$63m cut sends CSIRO research to the ‘slaughter’

$63m cut sends CSIRO research to the 'slaughter'

The CSIRO will shed 100 jobs and close two major research laboratories to absorb the first- round of a $63 million budget cut imposed by the Federal Government.

But the CSIRO Staff Association has warned as many as 300 jobs both in science and research support services could be lost. Agriculture has borne the brunt of the first $15million round of research cuts, with the closure of Australia's biggest livestock research laboratory at Rockhampton in north Queensland. The Rendel Laboratory which provides vital support for Australia's $4.6billion beef industry will close less than two years after it received a $3million upgrade to boost its genetic research capability.

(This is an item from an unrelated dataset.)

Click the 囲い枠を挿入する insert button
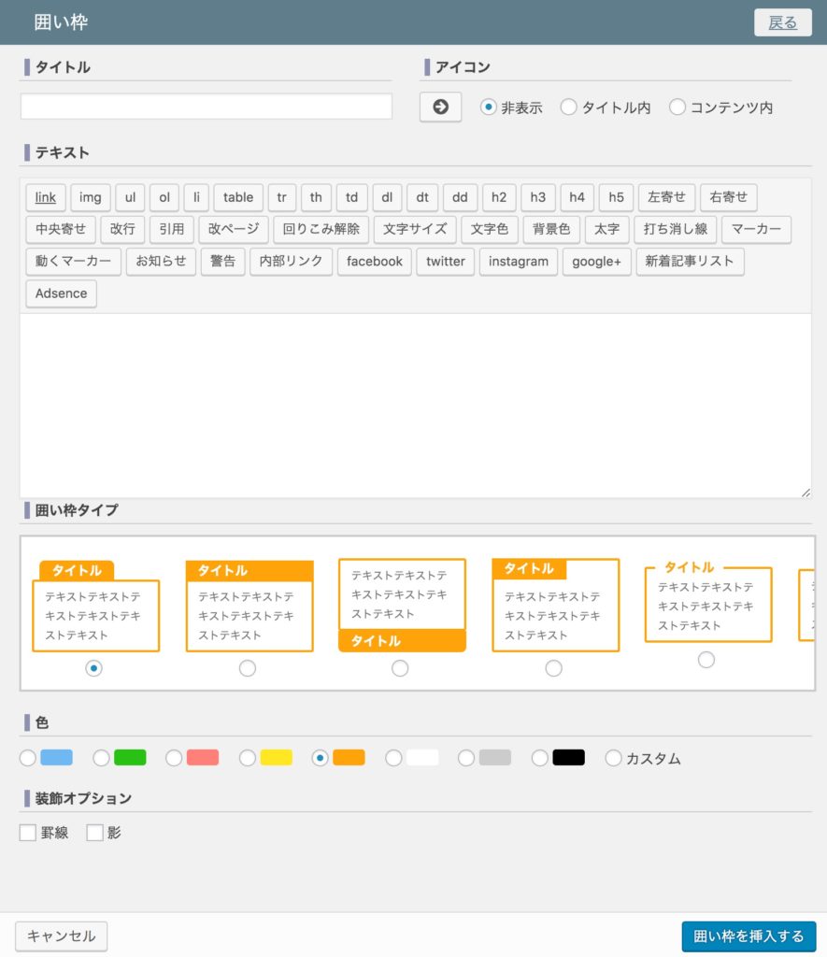The image size is (827, 957). click(747, 936)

The CSIRO will also close its Merbein grape and citrus research laboratory at Mildura in northern Victoria. The historic laboratory, established in 1919, developed two wine industry innovations light mechanical pruning and nematode tolerant grape rootstocks that are worth an estimated $150million a year.

Farm groups say the closures will cripple Australia's capacity to manage the impacts of climate change on food production, reducing export earnings and undermining regional economies. Australian Citrus Growers chief executive Judith Damiani said it was disappointing to lose the research capacity for the industry as well as the jobs it brought to rural towns. CSIRO Staff Association president Michael Borgas said the laboratory closures would affect 85 staff 35 in Rockhampton and 50 at Merbein ''slaughtering'' food research programs. ''The cuts are much bigger than we thought they would be,'' Mr Borgas said.

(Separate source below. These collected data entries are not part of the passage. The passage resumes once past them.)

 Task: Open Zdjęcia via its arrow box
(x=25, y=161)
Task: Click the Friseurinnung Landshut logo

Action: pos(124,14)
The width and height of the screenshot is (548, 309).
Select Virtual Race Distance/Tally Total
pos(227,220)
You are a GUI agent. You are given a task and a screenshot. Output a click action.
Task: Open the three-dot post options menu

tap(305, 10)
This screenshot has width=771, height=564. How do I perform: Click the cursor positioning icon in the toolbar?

''We are back on the treadmill, begging for our supper and trying to convince the Government we are worth investing in.'' Other cuts include the loss of two CSIRO research divisions forestry and textiles which will be merged across five other divisions to reduce administration costs, closure of a newly established tropical forestry research site at Cooroy in northern Queensland, and the loss of the wool scour research plant at Geelong. The plant is the only facility that can process alpaca fibre and cashmere.

In an email to all staff yesterday CSIRO chief executive Geoff Garrett said management had tried to ''focus on reducing fixed costs and overheads to minimise the impact on our direct science capability and activity''. Research staff at Rockhampton will be offered transfers to animal genomics research in Brisbane or tropical science in Townsville, but support jobs will be lost. Wine research will be transferred from Mildura to Adelaide, but CSIRO will scale back all horticultural research, including citrus, with a view to ''a staged exit''.

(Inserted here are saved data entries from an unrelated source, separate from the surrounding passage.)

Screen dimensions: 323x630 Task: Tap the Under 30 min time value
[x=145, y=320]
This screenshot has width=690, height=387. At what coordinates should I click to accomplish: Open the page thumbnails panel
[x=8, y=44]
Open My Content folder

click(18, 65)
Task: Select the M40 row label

Already struggling with a level of Government funding that has not kept pace with inflation, CSIRO was hit earlier this year with a $23.6million cut from the Rudd Government's increased efficiency dividend, and took an additional $40million cut in this month's federal budget. This means CSIRO must find savings of $15million a year over the next four years. Former CSIRO divisional chief, Dr Max Whitten, said the budget cuts showed ''an airhead mentality'' toward science by the Rudd Government.

''Previous Labor governments realised it was moronic to impose an efficiency dividend on CSIRO because of the impact on its research capacity. They agreed to scrap it, yet here we have a Government imposing and increasing this so- called efficiency dividend. It is gross stupidity and an insult to science,''

Dr Whitten said. Federal Science and Innovation Minister Kim Carr said the Government was ''fighting a war on inflation'' and had been forced to take tough decisions, including applying the efficiency dividend ''across CSIRO's full range of activities''.

He said the Rudd Government recognised CSIRO's role as a great Australian institution doing vital work in the national interest ''that's why there's a specific commitment of $25million for CSIRO research into clean coal and further funding likely to come its way for solar research''. Greens science spokeswoman Christine Milne said cutting research funding ''should surely be a last resort in fighting inflation''. Queensland's peak farm body AgForce is angry it wasn't consulted over the fate of the Rockhampton laboratory and vowed to ''do whatever it takes'' to fight the closure. Queensland Nationals Senator Ron Boswell said the closure of the world-class research facility was ''dumb'' and a blow to Queensland's scientific research and one of its largest industries.